Saved data entries:

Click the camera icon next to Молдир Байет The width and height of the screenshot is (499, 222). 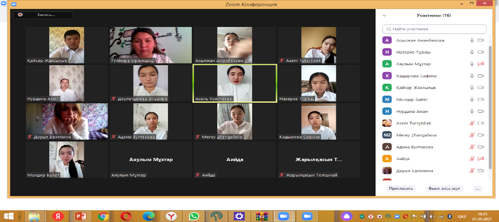click(481, 99)
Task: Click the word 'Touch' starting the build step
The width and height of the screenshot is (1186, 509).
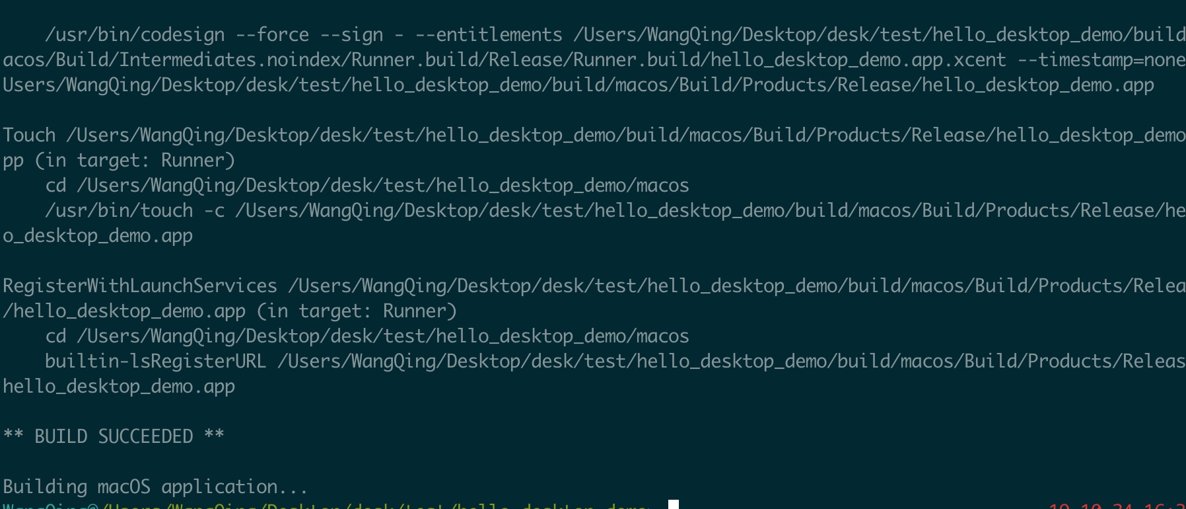Action: [x=29, y=135]
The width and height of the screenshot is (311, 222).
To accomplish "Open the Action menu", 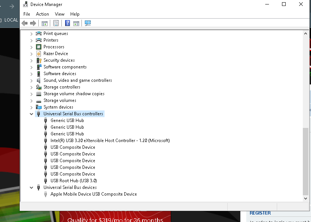I will click(x=42, y=14).
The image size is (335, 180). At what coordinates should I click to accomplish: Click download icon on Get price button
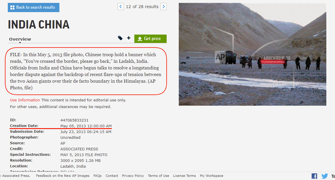(x=140, y=39)
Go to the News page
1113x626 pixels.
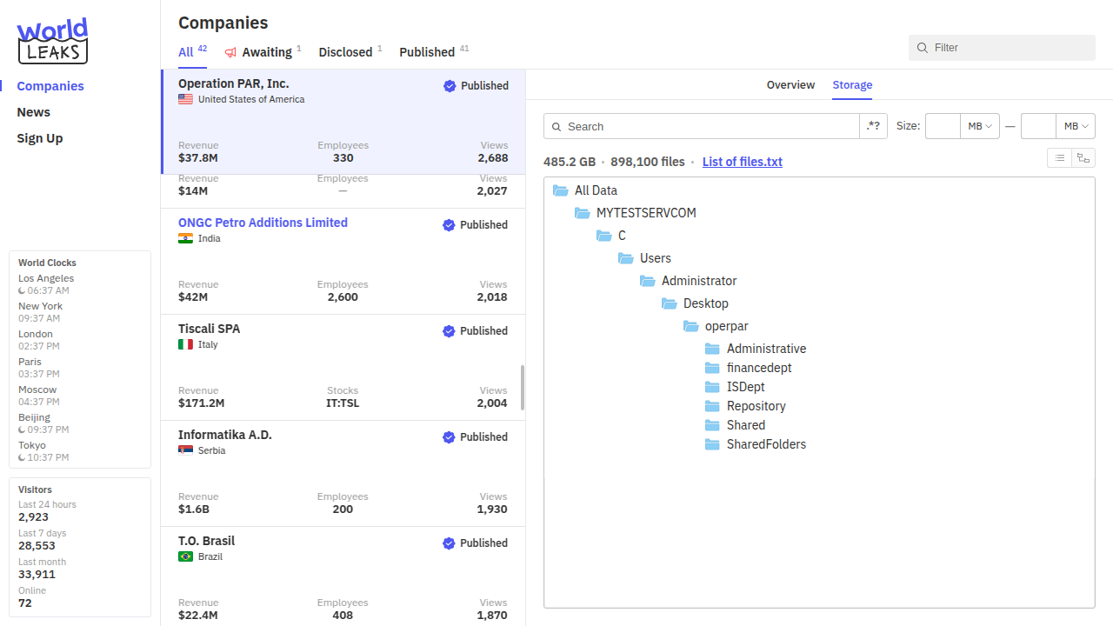(x=34, y=112)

What you need to do: With the pictures left out, copy exactly the lines from the one containing "The image size" through the final line of the records above, both included.

Task response:
The image size is (335, 180). At what coordinates should I click to accomplish: Click download icon on Get price button
(x=140, y=39)
Go to the News page
1113x626 pixels.
(x=34, y=112)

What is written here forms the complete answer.